Dolarda 1.8960 TL seviyesi kritik
DOLAR/TL kurları; talep ya da parite sebebiyle de olsa; 1.8960 seviyesini aşılmadığı bir durumda Merkez Bankası’nın “doğrudan müdahale” olasılığı azalacak. Teknik açıdan 1.8960 seviyesi aşılmadığı bir durumda (sepette 2.17250’lere denk geliyor) MB’nin Rezerv Opsiyon Katsayısı (ROK) mekanizması ile topladığı “ek rezervleri” de kullanma ihtimali düşük!
Dolar/TL kurları 1.8960 seviyesini aşacak olur ise ki hafta sonu yaşananlardan sonra bu olasılık eskiye oranla yükselmiş durumda; ilk aşamada 1.9500 ve ardından da 1.9770 seviyesi gündeme gelecektir. Her ne kadar bu seviyelere gelinmesi olasılığı düşük olsa da; artık ihtimal dışı değil! Yine de 28 Aralık’ta görülen 1.9230 seviyesi MB için ilk test noktası olacak ve büyük olasılıkla da MB tarafından “savunulacaktır”!
Eğer MB; yaşanan toplumsal hareketi bir finansal risk olarak görecek olur ise elindeki enstrümanlardan “fonlamayı” kullanmayı düşünebilir. Büyük olasılıkla da bu böylelikle olacak ve MB bankacılık sistemine yüzde 4.53’lerden sağladığı fonlamayı artıracak! Geçen haftayı yüzde 6.07’den kapatan gösterge bono bileşik faizleri çoktan bunu fonlamaya başladılar bile.
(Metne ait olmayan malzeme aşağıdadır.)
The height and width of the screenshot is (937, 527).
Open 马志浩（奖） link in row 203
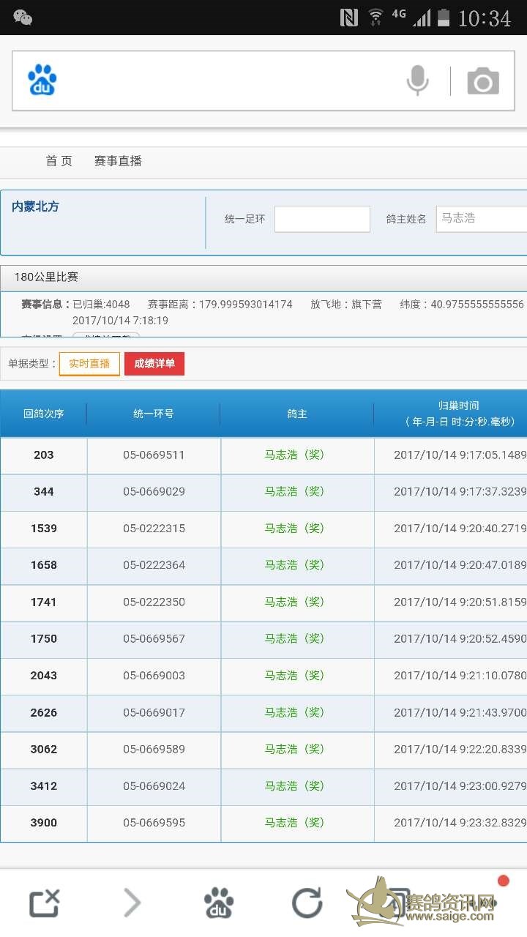coord(294,455)
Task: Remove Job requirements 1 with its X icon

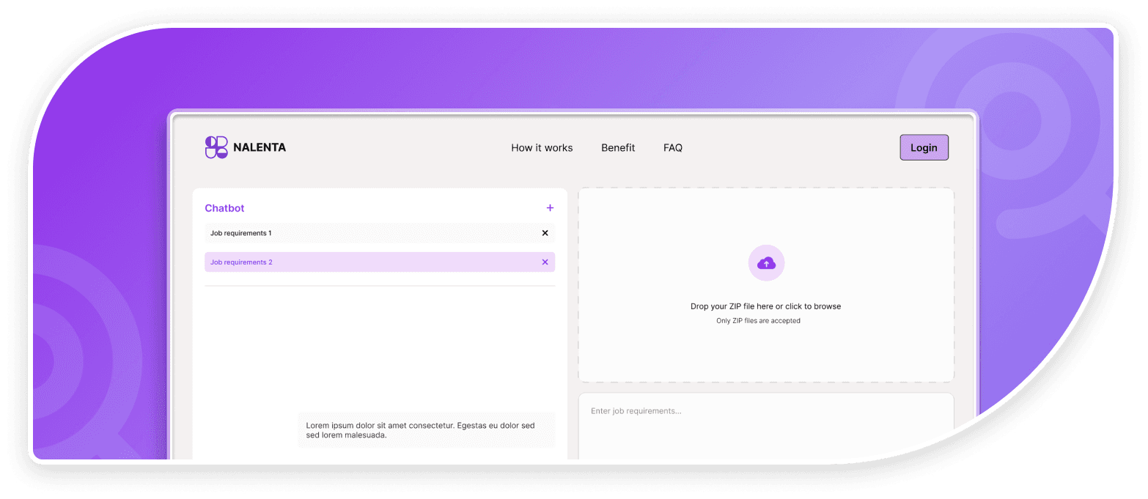Action: pos(545,233)
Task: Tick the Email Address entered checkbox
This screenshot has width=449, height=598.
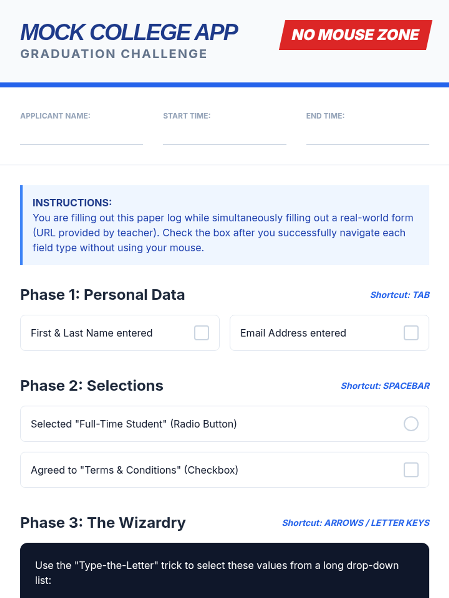Action: point(411,333)
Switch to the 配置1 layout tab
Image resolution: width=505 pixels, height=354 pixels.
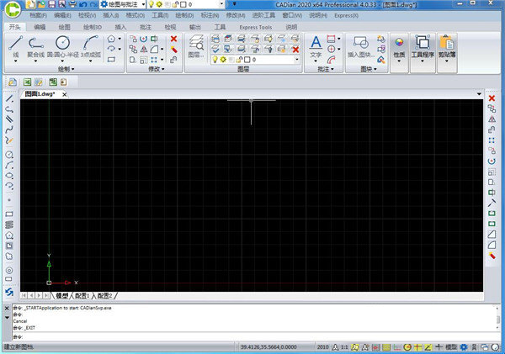pos(82,296)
‘Sözel müdahale’ işe yarar mı?
Kurlardaki tedirginlik, oynaklık artışı ve hepsinden de önemlisi nominal yükseliş geçtiğimiz hafta da devam etti! Dolar/TL kurları 1.8950’ye yükselirken, “sepet kuru” 2.1770’e çıktı. Piyasalardaki heyecanın arttığı anlarda, MB Başkanı Erdem Başçı’nın “gereğinin yapılacağı” yönündeki “sözel müdahalesi” ile kurlar geriledi. Asıl soru şu: Hafta sonu yaşananlardan sonra bu “sözel müdahale” başarılı olabilir mi?
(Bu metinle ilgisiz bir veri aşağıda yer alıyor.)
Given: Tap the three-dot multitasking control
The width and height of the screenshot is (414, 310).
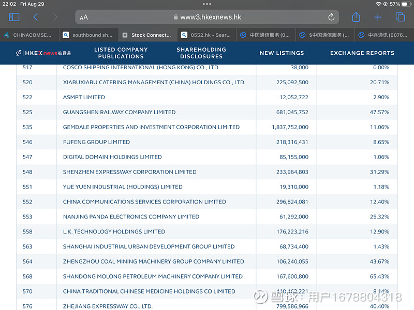Looking at the screenshot, I should coord(207,4).
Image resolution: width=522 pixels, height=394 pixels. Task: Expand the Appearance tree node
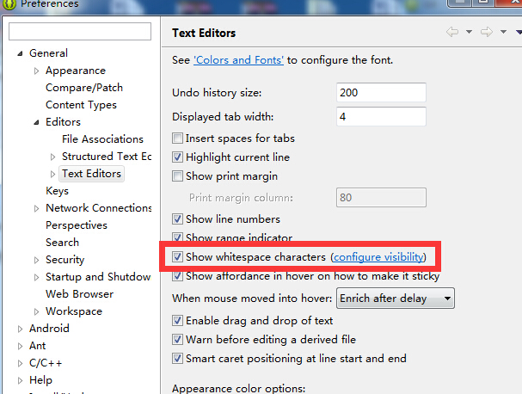[36, 71]
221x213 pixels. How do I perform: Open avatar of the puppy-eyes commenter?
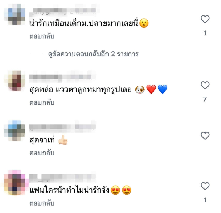pyautogui.click(x=15, y=81)
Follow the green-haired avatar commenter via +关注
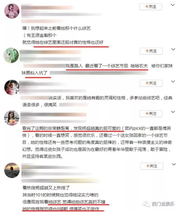180x212 pixels. click(151, 51)
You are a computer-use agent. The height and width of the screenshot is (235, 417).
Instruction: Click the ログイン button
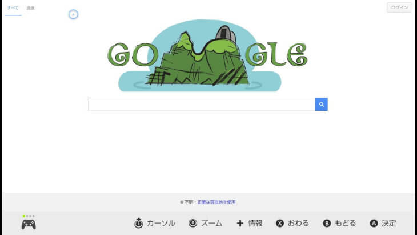399,7

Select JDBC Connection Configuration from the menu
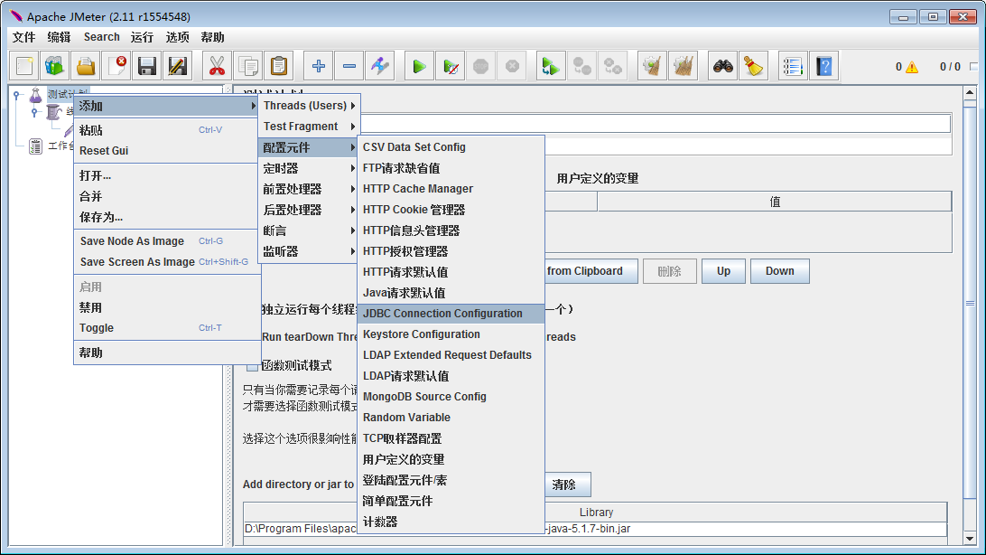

Dışarıdan Türkiye’ye bakan bir fon yöneticisinin “bekle, gör” politikasını izlemesi makul karşılanmalı! Peki içeridekiler olaya nasıl bakmalı? İlk akla gelen soru MB “Doğrudan müdahale” edecek mi, ya da ROK ile “biriktirilen” rezervler kullanıma açılabilir mi?
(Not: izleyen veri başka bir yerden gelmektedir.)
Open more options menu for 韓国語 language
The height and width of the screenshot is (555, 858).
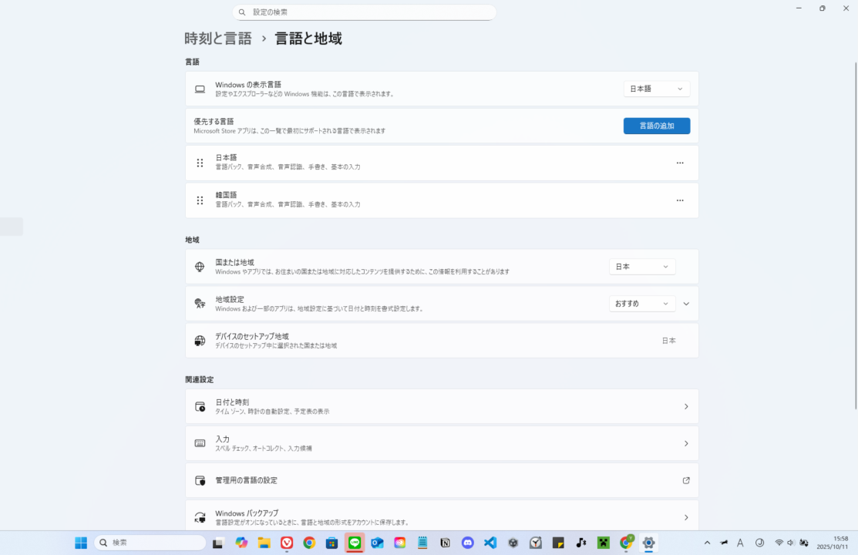pyautogui.click(x=680, y=200)
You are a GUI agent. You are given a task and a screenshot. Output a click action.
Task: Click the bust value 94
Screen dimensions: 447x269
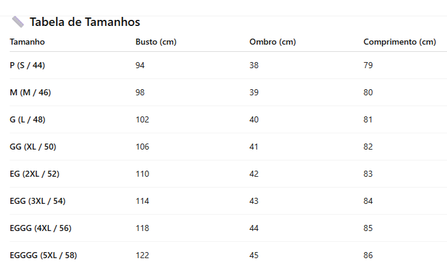(x=140, y=65)
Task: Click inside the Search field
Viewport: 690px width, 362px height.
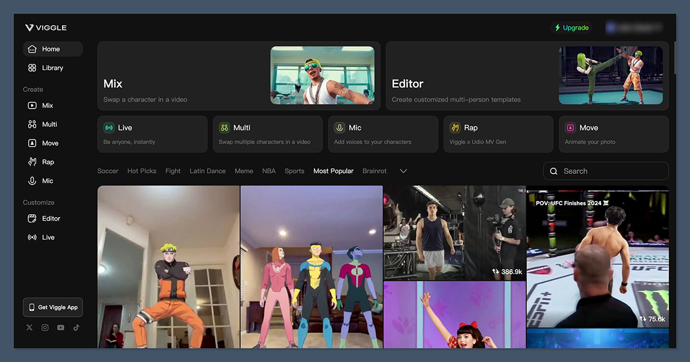Action: coord(605,171)
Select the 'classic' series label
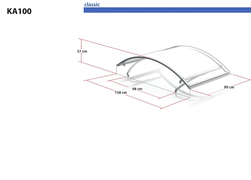 tap(92, 5)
Son 1 yıllık politikalarına bakıldığında; Merkez’in doğrudan müdahale etmek için henüz daha “yeterli” sebebi yok. Zira; henüz Mayıs rakamı açıklanmadı ama Reel Efektif Döviz Kuru’nda (REDK) 120’nin altına; yani MB’nin müdahale etmesi gereken noktanın altına gerilemiş olma ihtimalimiz hayli yüksek! Her ne kadar cari kur seviyeleri enflasyon açısından olumsuz sinyaller veriyor olsa da REDK açısından “arzu edilen” seviyelere yaklaşılmış demektir! Bu durumda MB’nin “doğrudan bir müdahale” yapması ihtimali düşük.